Frontier Model Results – 4-digit puzzle (the real test)

Model	Correct	Typical wrong answer	Tokens used	Cost
Claude Opus 4.5	0/2	0962 / 6942	2–24k	~$0.19
Claude Sonnet 4.5	0/2	0912	24k	$0.36
Gemini 3 Pro	0/2	6942	21k	$0.21
Grok-4	0/2	6942	54k	$0.82

Total across 9 frontier models: 187,624 tokens, $2.40, 42+ minutes → 0% accuracy

The Temperature=0 Disaster

Deterministic mode (temp=0) is widely recommended for reasoning.

Reality:

Local accuracy collapsed from 31.8% → 15.8%
Every single Claude 4.5 model failed at least one temp=0 condition
Only Gemini 3 Pro and Grok-4 stayed perfect

Many leading models need randomness as a crutch to escape reasoning dead-ends.

The Computational Solution (the one that actually works)

for pin in range(10000):
    if satisfies_all_clues(pin):
        print(f"{pin:04d}")   # → 5930

Runtime on one core (Ryzen 9 9950X): 31 ms
Energy consumption: 0.59 joules (≈ $0.000026 of electricity)
Accuracy: 100% (mathematical proof)
Cost after code generation: ~3¢ (tokens to write the script) + 0.59 J to execute

Even a 4B local model with a code interpreter beats every pure-reasoning frontier giant.

Final 2025 Leaderboard – Real-World Performance

Rank	Solution	Correct	Monetary Cost per Solve	Energy per Solve	Notes
1	Any LLM + code execution	100%	~3¢ (code gen) + $0.000026	0.59 joules	Mathematically guaranteed
2	Gemini 3 Pro (API, no tools)	100%*	$0.0075	~15–25 kJ (cloud)	*only on 3-digit; fails 4-digit
3	Grok-4 (API, no tools)	100%*	$0.010	~40–60 kJ (cloud)	*only on 3-digit
4	Local Phi-4-reasoning-14B or Qwen3-4B-thinking	100%	$0 (your GPU)	<3 J with code exec	Offline + deterministic
…	Claude Opus 4.5 (pure reasoning)	0–75%	$0.10–$0.31	Hundreds of kJ	Expensive and unreliable on hard puzzles

Key Takeaways – December 2025

Pure chain-of-thought reasoning remains brittle and unreliable on hard constraint problems.
Tool use (code execution) is the single largest immediate performance multiplier in applied AI.
Reasoning-specialized small models running locally + a code interpreter routinely crush $100/M-token cloud giants.
Temperature=0 hurts more than it helps on multi-step deduction; keep 0.2–0.5 or use voting.
Cost per correct answer varies by >10,000× depending on whether you let the model “think” or let it compute.

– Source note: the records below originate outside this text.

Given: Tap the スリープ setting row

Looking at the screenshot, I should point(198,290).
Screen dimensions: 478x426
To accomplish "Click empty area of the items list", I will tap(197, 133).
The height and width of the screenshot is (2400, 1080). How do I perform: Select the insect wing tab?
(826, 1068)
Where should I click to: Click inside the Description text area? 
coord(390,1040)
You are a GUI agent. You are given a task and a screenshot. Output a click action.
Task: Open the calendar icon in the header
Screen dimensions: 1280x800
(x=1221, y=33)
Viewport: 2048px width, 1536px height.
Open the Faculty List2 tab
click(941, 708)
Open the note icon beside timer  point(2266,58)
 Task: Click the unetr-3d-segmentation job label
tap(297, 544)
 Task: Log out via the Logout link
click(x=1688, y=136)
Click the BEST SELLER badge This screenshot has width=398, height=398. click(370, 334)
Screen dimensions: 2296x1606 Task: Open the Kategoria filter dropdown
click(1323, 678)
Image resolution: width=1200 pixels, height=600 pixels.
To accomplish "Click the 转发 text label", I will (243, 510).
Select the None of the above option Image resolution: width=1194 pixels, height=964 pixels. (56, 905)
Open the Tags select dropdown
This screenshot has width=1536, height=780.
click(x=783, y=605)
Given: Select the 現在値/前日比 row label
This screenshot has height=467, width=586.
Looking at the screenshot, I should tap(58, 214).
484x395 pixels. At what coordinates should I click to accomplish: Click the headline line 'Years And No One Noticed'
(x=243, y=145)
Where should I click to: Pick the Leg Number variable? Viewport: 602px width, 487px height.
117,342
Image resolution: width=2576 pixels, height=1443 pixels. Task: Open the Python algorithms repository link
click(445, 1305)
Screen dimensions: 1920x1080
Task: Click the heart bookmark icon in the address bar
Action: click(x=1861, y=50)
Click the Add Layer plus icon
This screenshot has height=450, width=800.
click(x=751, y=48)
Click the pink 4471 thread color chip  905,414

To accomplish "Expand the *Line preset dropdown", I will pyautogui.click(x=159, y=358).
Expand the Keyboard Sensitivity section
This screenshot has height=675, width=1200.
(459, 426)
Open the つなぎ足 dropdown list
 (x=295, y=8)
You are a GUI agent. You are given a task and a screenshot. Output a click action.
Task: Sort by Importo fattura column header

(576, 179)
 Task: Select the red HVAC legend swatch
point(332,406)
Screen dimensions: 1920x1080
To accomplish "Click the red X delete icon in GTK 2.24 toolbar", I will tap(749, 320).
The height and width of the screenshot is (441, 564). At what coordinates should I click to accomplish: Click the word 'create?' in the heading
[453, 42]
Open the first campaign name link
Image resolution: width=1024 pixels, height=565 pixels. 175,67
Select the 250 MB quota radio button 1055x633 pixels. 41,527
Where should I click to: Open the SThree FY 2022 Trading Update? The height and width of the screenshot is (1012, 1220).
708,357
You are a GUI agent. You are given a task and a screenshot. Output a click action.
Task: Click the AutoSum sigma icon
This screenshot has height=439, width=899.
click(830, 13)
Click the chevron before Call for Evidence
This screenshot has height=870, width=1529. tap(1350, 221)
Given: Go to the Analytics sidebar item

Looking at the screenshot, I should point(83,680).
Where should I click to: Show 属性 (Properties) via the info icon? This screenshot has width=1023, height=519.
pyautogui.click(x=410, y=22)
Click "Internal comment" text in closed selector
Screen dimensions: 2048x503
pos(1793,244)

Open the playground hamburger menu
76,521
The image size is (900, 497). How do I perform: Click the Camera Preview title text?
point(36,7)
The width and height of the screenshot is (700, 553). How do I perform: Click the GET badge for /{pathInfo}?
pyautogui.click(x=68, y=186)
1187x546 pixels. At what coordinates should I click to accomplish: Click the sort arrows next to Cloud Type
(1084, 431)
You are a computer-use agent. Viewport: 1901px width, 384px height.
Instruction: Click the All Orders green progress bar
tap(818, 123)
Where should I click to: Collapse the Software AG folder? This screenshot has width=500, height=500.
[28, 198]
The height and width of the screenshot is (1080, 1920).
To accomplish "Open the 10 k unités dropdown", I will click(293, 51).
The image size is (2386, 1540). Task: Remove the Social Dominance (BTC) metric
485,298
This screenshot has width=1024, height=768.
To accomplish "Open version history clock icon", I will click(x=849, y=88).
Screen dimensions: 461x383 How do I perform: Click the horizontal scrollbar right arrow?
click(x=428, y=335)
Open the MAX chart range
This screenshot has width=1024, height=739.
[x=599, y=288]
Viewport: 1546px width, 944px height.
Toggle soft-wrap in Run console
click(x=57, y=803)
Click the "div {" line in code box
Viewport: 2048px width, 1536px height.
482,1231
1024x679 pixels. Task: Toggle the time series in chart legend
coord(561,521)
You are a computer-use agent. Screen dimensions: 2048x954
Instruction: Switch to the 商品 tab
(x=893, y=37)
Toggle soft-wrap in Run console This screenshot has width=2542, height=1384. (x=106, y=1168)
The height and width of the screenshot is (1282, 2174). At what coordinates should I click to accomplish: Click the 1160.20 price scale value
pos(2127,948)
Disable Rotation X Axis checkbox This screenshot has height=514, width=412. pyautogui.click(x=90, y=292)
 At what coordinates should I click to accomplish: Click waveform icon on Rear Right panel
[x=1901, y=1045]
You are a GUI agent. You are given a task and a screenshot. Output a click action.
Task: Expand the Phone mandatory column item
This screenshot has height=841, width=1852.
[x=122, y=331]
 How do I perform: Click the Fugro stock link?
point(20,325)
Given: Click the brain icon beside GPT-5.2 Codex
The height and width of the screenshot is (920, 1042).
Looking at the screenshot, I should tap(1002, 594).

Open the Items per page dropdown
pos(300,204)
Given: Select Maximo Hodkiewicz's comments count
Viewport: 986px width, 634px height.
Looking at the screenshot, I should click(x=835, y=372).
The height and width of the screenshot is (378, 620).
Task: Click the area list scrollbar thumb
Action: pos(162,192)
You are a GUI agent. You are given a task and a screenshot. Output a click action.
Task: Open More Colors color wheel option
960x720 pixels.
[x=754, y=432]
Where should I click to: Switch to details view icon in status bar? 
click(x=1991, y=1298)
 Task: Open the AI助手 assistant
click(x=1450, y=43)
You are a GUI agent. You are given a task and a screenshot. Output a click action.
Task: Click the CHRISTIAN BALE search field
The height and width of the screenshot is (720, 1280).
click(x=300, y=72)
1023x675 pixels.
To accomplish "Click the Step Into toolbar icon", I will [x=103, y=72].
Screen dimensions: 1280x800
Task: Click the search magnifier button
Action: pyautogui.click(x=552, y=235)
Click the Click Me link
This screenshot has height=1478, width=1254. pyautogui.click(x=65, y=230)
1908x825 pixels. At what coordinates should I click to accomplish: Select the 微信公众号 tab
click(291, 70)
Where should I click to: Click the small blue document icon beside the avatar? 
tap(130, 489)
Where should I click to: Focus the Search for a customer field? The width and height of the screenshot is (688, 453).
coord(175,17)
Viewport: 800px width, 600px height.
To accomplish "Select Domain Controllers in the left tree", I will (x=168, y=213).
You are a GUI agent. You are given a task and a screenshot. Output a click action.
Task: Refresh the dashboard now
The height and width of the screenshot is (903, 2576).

The smartest capability in late 2025 is not a bigger context window or a better reasoning chain.

It is the meta-capability to recognize when reasoning is the wrong tool — and to delegate to deterministic computation instead.

That 0.59 joules on your laptop isn’t just cheaper and faster than $2.40 of cloud inference.

It is the difference between probabilistic hallucination and provable correctness.

And that gap will only widen in 2026.

This post expands on the findings from our earlier experiment, Even a Screw Works as a Nail If You Hit It with a Big Enough Hammer, scaling from 35 runs to over 620.